Not good reason for wristband exemption

Sin Chew Daily

The number of daily new COVID-19 infections has remained high ever since the 10,000-marks was breached two weeks ago.

The government has since adopted a different approach, by emulating countries like the UK and Singapore: to live with the virus.

Following a shift in its strategy, the government has modified some of its anti-virus measures by focusing on the treatment of more severe cases.

In order to resolve the problem of overcrowding at CACs (COVID-19 assessment centers), it has been reported that COVID-positive patients in Greater Klang Valley will go on mandatory home quarantine without the need of putting on the pink color wristband.

Deputy director-general of health (public health) Dr Chong Chee Kheong, who is leading the Greater Klang Valley COVID-19 task force, says the online CACs, physical CACs in Klang Valley as well as health departments in adjacent districts will focus on the screening and management of symptomatic cases, while asymptomatic cases will be encouraged to go for self screening and self quarantine.

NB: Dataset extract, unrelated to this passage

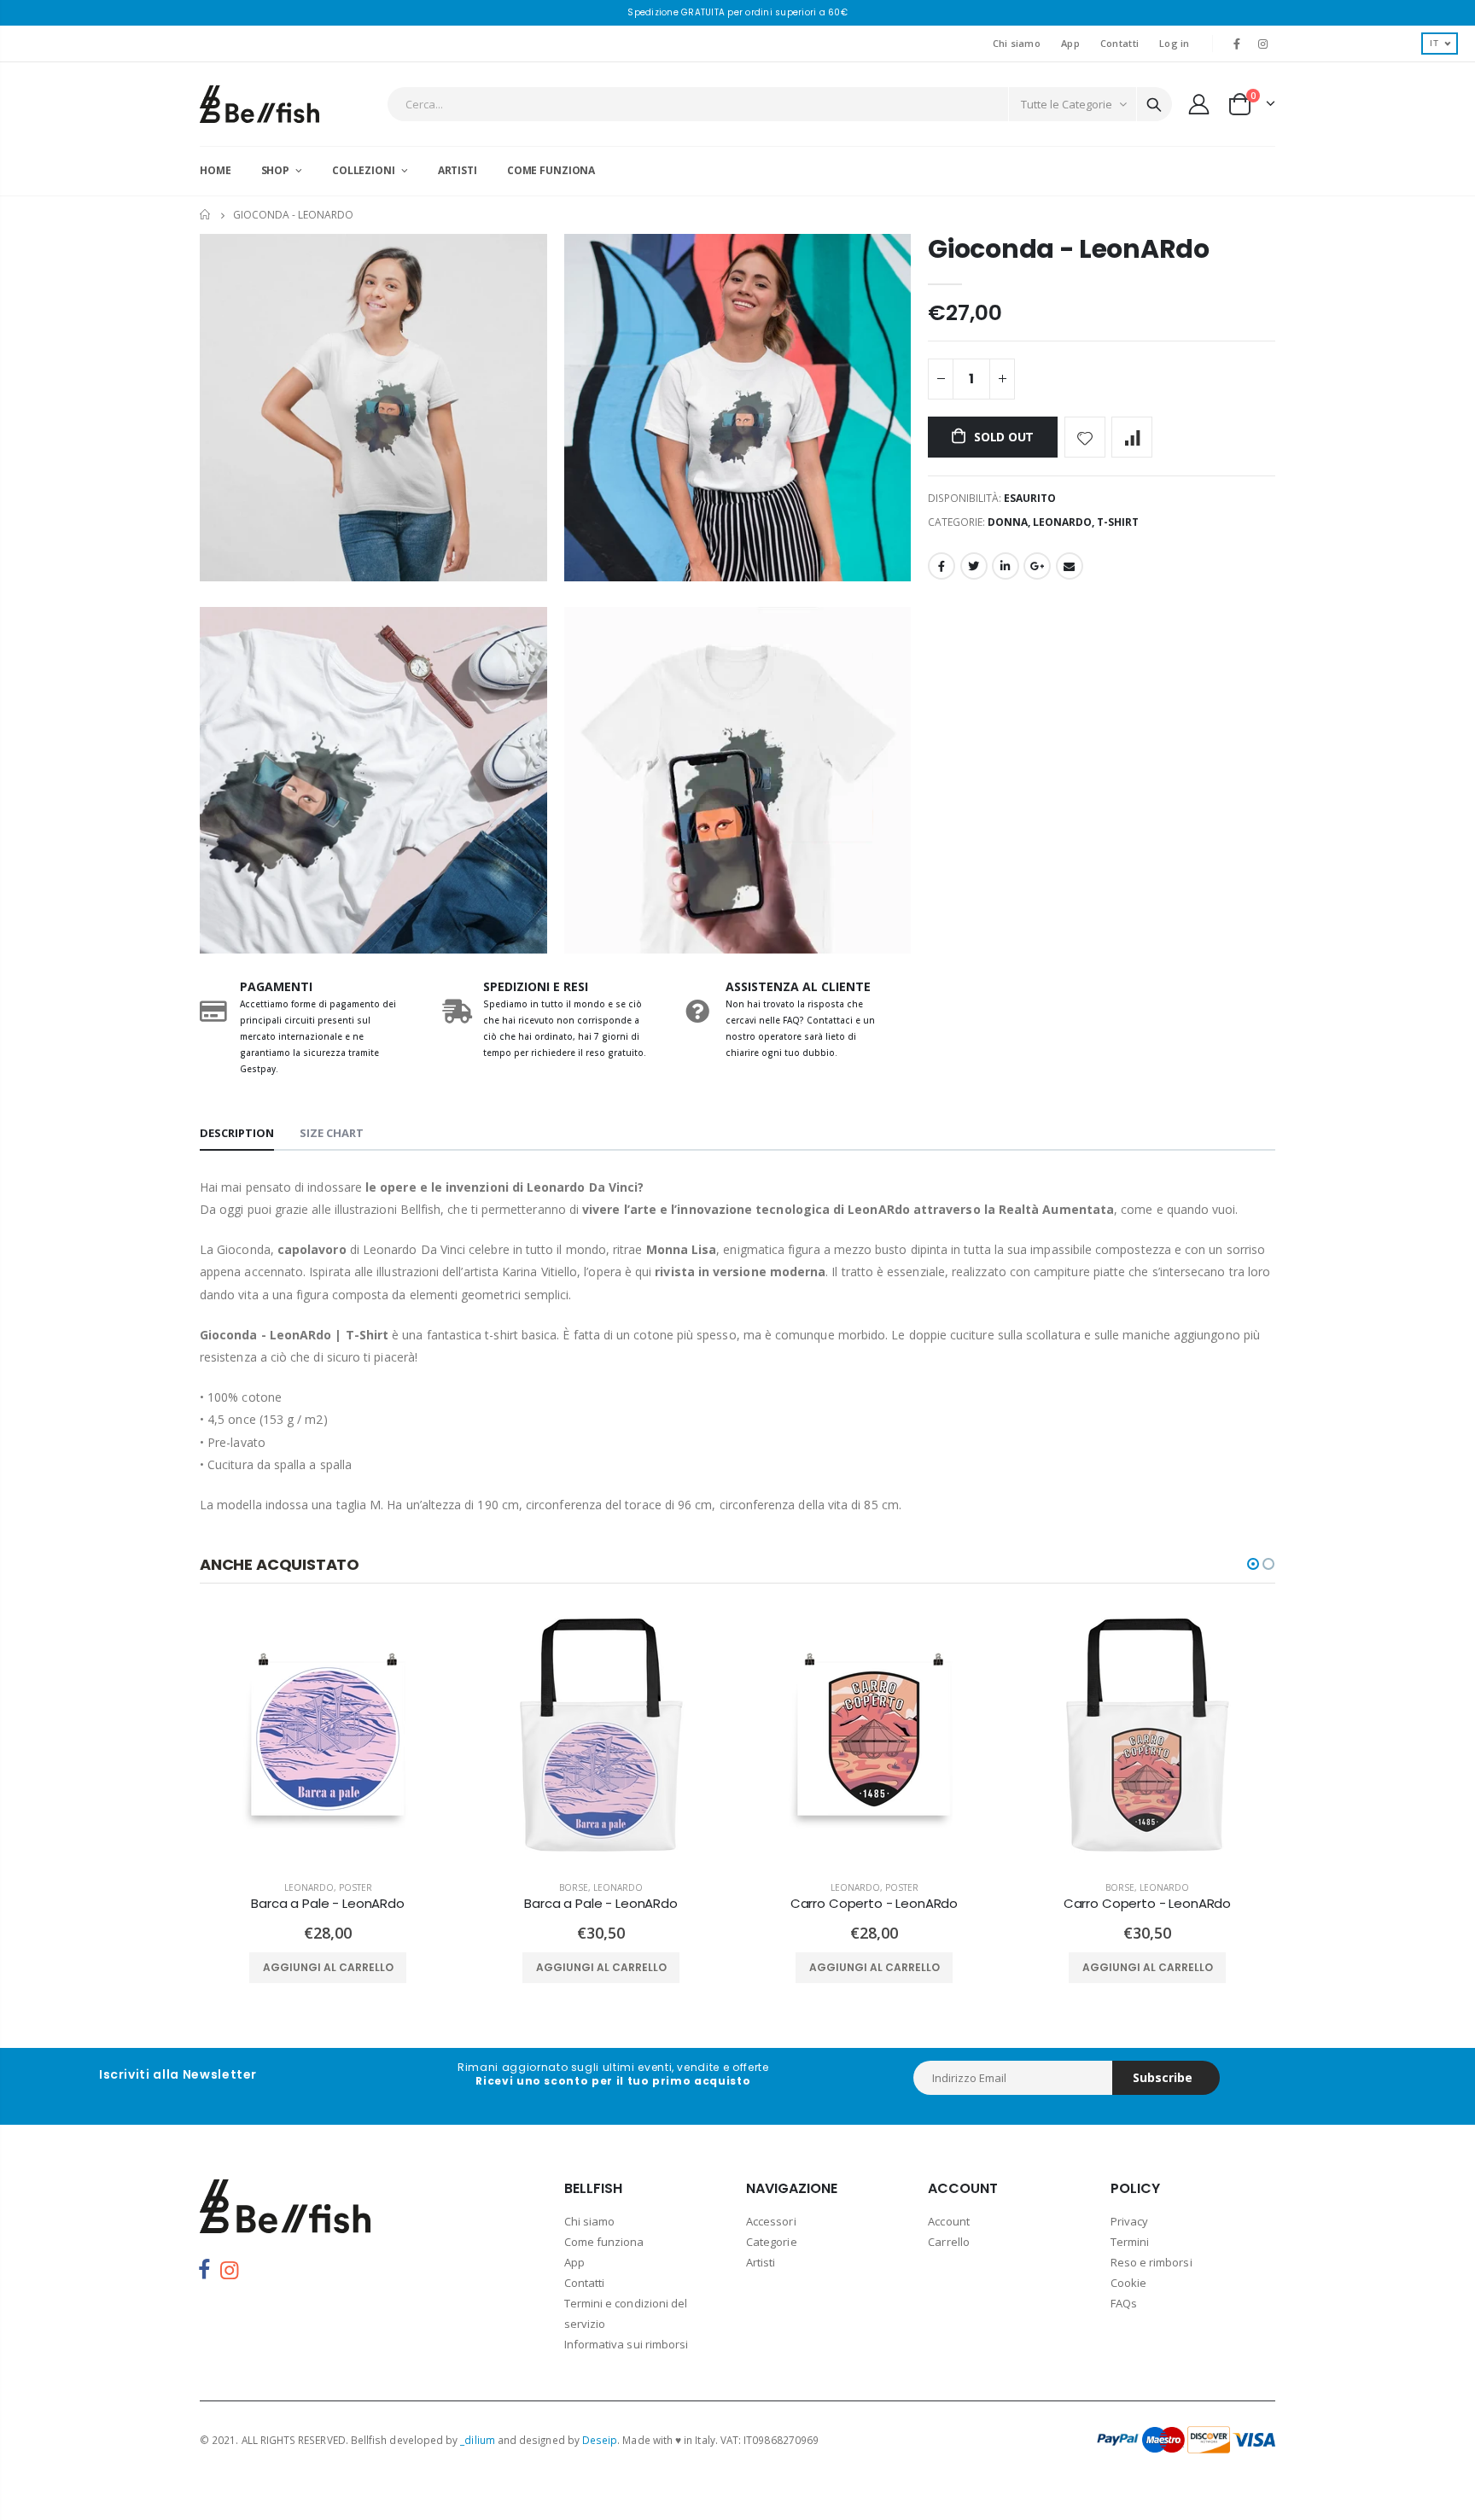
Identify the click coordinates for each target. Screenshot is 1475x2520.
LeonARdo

Over a year since the onset of the pandemic, there's still no end in sight for the pandemic while our healthcare resources have been almost drained out. We not only lack the necessary equipment and facilities, but our medical personnel have also been completelyl burned out.

With COVID-19 cases on a steady uptrend, the country's healthcare system is pushed further to the brink of collapse. While on the surface allowing asymptomatic cases to go on self quarantine can significantly relieve the burden of our overstretched healthcare resources, such a move could also trigger new infection clusters if not handled properly, bringing more grave consequences and adding to the healthcare system's burden.

Whether home quarantine will work depends wholly on self-discipline on the part of the individuals involved. Of course, if these people strictly comply with the SOPs, virus spread will be minimized. But the thing is, not everyone who goes on self quarantine will do that!

Everyone knows the dangers that come with the coronavirus, and we are more than willing to adhere to the health ministry's anti-virus protocols to protect ourselves as well as people around us. Unfortunately there are always people who think the virus will not get them. They ignore the threats of the virus and openly defy government SOPs.

More than a year now, we still see hundreds of people being fined each day for SOP violation, showing that getting people to discipline themselves is indeed a very tall order.

It's nothing new that people on home quarantine have ventured out of their homes deliberately. Last October, a man with a quarantine wristband was seen eating out at a seafood restaurant, and was arrested by the police after a report had been lodged by the public. This May, a 16-year-old teenager ventured out of his house during home quarantine and was subsequently fined RM5,000.

It's hard to imagine what kind of disastrous consequences will be if a COVID-positive case flouts the SOPs during home quarantine and spreads the virus to the community.

In Klang Valley especially, without the pressure from public supervision as a COVID-positive individual does not need to put on a pink wristband, SOP violation is absolutely possible.

While we trust that majority of people will conscientiously adhere to the SOPs, just one or two black sheep are enough to start a new community cluster.

Health minster Adham Baba has earlier said that lack of self quarantine awareness among some COVID-positive individuals is the main factor for community spread and emergence of new clusters. And now, the government not only allows large numbers of COVID-positive people to go on self quarantine, but has even exempted them from wearing the mandatory pink wristbands. Are they not worried about a rapid spread of the virus in the community?

As PM Muhyiddin has said, the new virus variants are not only very infective, but also very lethal. Under such circumstances, do you still think that the government's latest policy is appropriate? Won't it be another time bomb that will trigger another community cluster?

With the number of new infections and deaths rising steadily, it is imperative that the government adopt effective measures to flatten the infection curve and save lives.

We have now arrived at a very crucial stage in our battle against the virus. It is our hope that elected reps on both sides of the political divide will set aside their differences when the special parliamentary sitting is held from Monday, to discuss effective strategies to defeat the virus and bring a new ray of hope for the nation and her people.